Husiler’in, Aden’e doğru ilerlemesi ve dünya petrol ticareti açısından hayati konumda olan Bab-el Mendeb boğazını kapatmaya hazırlandığının duyurulması, Husiler’e karşı zaten teyakkuzda olan Sünni bloğun harekete geçmesine neden oldu. Suudi Arabistan, Yemen sınırına binlerce asker yığdı ve askeri techizat sevkiyatı yaptı. Buna ek olarak, yine Suudi Arabistan önderliğindeki 10 devletin oluşturduğu bir koalisyon, Yemen’de Husiler’in ele geçirdiği yerleşim yerlerini ve Husi liderlerin bulunabileceği yerleri hedef alan bir hava saldırısına başladı. Saldırılardan en çok halkın etkilendiği, en az 6 çocuğun hayatını kaybettiği duyuruldu. Mısır’ın tutumu ise, bölge dinamikleri açısından oldukça önemliydi. Mısır, Körfez ülkeleri ve Suudi Arabistan ile birlikte hareket ederek, hava saldırısına müdahil olmayı tercih etti. Yemen konusunda olağan üstü olarak toplanan Arap Birliği’ne ev sahipliğini Mısır yapıyor.

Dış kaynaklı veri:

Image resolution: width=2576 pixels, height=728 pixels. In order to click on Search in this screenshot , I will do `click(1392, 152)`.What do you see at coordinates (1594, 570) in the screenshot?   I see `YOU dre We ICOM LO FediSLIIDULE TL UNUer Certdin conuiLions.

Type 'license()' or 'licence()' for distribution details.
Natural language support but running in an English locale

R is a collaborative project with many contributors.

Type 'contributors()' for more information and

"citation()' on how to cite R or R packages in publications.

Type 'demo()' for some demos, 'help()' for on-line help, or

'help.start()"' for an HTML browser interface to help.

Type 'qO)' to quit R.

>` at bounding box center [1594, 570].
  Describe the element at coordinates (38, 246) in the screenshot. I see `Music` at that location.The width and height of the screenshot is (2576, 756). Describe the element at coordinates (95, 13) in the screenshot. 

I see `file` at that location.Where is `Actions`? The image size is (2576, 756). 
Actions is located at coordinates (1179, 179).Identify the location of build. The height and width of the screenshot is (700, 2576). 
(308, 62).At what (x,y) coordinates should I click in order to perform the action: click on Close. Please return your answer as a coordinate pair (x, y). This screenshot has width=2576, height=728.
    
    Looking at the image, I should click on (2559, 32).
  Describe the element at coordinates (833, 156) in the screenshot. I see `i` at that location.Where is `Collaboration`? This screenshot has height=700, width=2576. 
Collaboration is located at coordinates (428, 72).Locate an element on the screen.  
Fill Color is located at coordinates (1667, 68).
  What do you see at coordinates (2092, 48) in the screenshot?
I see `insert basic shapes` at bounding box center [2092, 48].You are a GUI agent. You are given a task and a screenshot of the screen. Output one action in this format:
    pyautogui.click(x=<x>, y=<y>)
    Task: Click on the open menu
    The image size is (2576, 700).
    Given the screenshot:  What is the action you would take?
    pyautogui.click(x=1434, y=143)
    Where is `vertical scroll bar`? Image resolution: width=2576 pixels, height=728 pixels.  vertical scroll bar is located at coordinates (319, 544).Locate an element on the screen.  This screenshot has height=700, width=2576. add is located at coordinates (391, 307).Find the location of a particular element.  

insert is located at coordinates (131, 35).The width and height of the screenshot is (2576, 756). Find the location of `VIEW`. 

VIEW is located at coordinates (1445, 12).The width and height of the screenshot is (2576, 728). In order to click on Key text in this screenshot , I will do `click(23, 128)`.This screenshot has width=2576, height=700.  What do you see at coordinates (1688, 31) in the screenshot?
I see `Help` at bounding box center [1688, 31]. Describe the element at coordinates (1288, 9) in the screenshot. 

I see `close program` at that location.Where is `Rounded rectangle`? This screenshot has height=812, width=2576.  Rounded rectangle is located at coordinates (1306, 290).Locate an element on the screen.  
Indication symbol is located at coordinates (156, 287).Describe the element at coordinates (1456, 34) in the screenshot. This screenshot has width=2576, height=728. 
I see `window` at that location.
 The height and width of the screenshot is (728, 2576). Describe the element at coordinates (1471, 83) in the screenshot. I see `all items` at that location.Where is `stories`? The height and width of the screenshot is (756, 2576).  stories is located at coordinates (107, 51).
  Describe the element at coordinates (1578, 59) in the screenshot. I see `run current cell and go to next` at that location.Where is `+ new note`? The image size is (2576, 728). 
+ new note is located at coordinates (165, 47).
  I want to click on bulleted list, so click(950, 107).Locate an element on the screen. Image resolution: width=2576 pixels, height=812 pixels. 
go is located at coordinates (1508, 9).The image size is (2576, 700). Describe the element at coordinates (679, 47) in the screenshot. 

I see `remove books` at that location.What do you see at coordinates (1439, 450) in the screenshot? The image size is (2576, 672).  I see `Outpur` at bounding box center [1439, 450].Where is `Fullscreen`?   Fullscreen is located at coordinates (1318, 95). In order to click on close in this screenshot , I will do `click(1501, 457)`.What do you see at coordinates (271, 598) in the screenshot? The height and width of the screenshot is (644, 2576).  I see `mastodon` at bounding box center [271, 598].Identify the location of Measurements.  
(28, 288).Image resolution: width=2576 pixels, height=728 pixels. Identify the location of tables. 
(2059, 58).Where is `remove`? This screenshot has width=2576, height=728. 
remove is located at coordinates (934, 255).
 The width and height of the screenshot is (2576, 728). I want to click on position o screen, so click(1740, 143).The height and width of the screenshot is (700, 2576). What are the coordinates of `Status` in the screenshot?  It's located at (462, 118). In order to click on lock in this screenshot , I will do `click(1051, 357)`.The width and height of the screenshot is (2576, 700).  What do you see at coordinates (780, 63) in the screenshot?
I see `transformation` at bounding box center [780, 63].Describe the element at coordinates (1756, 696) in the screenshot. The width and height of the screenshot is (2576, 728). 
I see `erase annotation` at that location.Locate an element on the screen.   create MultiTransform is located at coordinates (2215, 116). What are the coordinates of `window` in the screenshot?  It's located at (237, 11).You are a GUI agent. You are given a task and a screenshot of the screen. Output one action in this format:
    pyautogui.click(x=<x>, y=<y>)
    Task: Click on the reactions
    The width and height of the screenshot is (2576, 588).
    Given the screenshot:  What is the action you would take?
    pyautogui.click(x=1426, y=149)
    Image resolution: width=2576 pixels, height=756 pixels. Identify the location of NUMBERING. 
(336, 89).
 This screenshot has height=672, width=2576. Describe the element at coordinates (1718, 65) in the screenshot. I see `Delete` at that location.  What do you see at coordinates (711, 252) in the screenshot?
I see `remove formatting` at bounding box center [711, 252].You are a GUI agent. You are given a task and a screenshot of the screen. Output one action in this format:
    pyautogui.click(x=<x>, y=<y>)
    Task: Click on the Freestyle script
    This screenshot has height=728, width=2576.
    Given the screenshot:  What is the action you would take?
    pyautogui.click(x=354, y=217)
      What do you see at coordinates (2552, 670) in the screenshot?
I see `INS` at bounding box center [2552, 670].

Mısır ve Suudi Arabistan başta olmak üzere, diğer Körfez ülkelerinin bu müdahaleyi yalnızca Yemen’e yönelik bir müdahale olarak algılamadıkları ise açık. Hem Mısır’dan hem de Körfez’den bu doğrultuda açıklamalar geldi. Mısır Dışişleri kaynakları «İran’ın bölgedeki yayılmacılığı Arap ülkelerinde tedirginlik yaratıyor. Yemen’deki Husiler’e İran tarafından silah ve uzman yardımı yapıldığı biliniyor. İran diğer ülkelerin içişlerine müdahale etmeye son vermeli” şeklinde bir açıklama yaptı (www.aydınlıkgazete.com). Birleşik Arap Emirlikleri´nin dış ilişkilerden sorumlu devlet bakanı Enver Muhammed Gargaş, bunu, «Bölgedeki stratejik değişiklik İran´a yarıyor ve biz, Husiler’in, İranlılar’ın sancağını taşıdığı gerçeği karşısında sessiz kalamayız.” sözleriyle ifade etti (www.zaman.com.tr).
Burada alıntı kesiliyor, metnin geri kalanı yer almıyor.